— Extract —
● ● ● ● ●

Note that making LIST and GET request to S3 buckets will incur a cost on your account. See S3 Pricing for your region's costs.

Data transfer out of S3 buckets will also incur a cost on your account. See S3 Pricing for details. Note that data transfer from S3 to EC2 is free.

Local Testing

To eliminate costs while testing your batch process, you can use the library's built-in local filesystem reader. Create a folder at path ./s4 and the library will treat each subfolder of ./s4 as a bucket. You can then fill these folders with a small subset of files from your S3 buckets for testing locally. This local API is identical to the S3 API but will never make any requests to S3, only to your local filesystem.

Usage

Streams

const { localBatchStream } = require("s3-bucket-stream")
const readableStream = localBatchStream("FolderNameGoesHere")
// Use it the same way as BatchStream
const read = () => {
  let batch = readableStream.read()
  if (batch) {
    console.log("Fetched batch of size", batch.length)
    process.nextTick(() => {
      readableStream.once("readable", read)
    })
  }
}

readableStream.once("readable", read)

Generators

const { localGenerateBatch } = require("s3-bucket-stream")

const main = async () => {
  let gen = localGenerateBatch("listings0", 1)
  for await (let item of gen) {
    console.log(item)
  }
}
main()

API Reference

Batch

BatchStream and generateBatch will return the following object:

{
  Key: string
  Bucket: String
  Body: string
}

Key

KeyStream and generateKeys will return the following object

{
  Bucket: string
  Keys: string[]
}

Note that use of capitalization in the field names to match the aws-sdk interface.

● ● ● ● ●

— Supplied data —
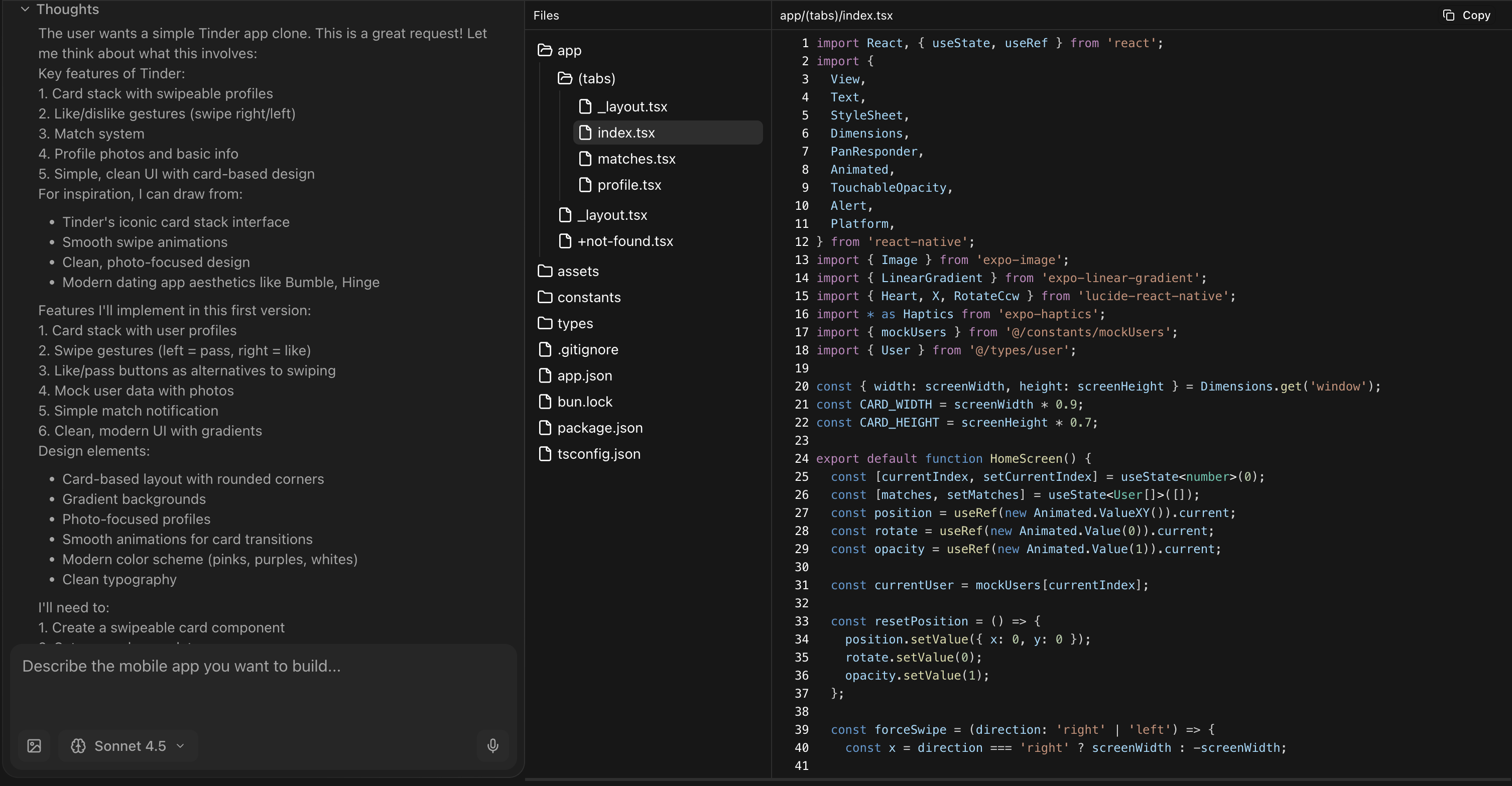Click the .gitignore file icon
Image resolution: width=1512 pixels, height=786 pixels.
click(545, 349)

● ● ● ● ●

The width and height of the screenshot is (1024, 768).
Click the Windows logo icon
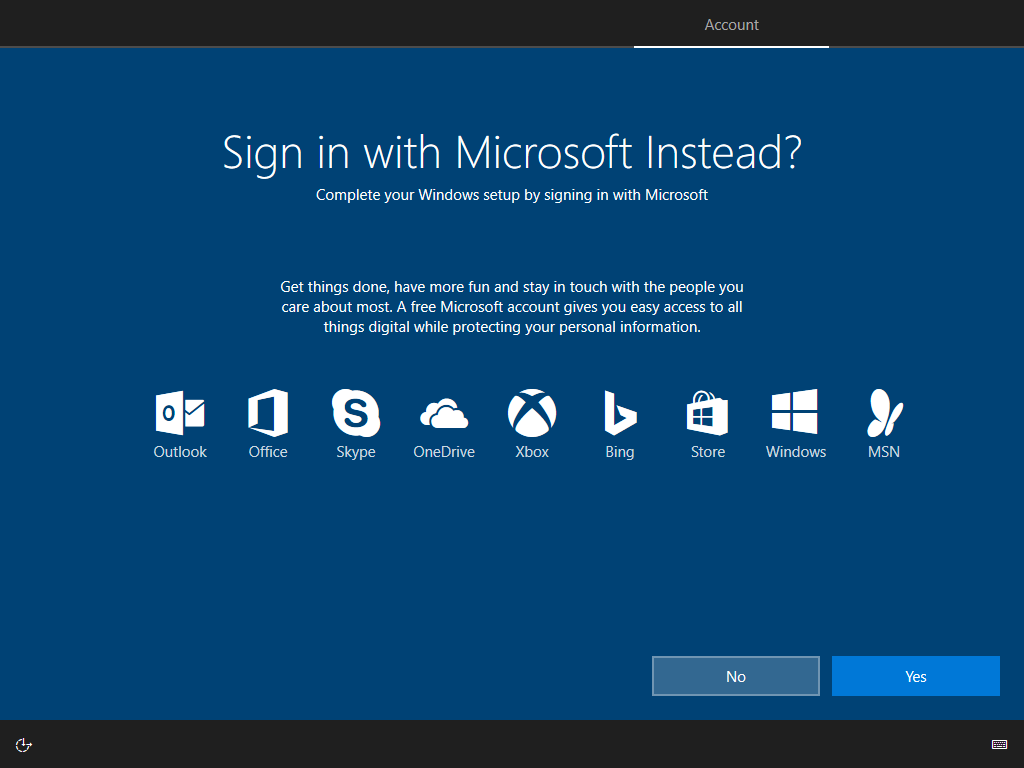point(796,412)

● ● ● ● ●

— Required work —
Answer these questions about the s3-bucket-stream documentation:
1. Which data transfer out of S3 costs nothing?
2. At what path must the folder for local testing be created?
3. Which fields are in the object that KeyStream and generateKeys return?

— Solution for this exercise —
1. Data transfer from S3 to EC2.
2. ./s4
3. Bucket and Keys.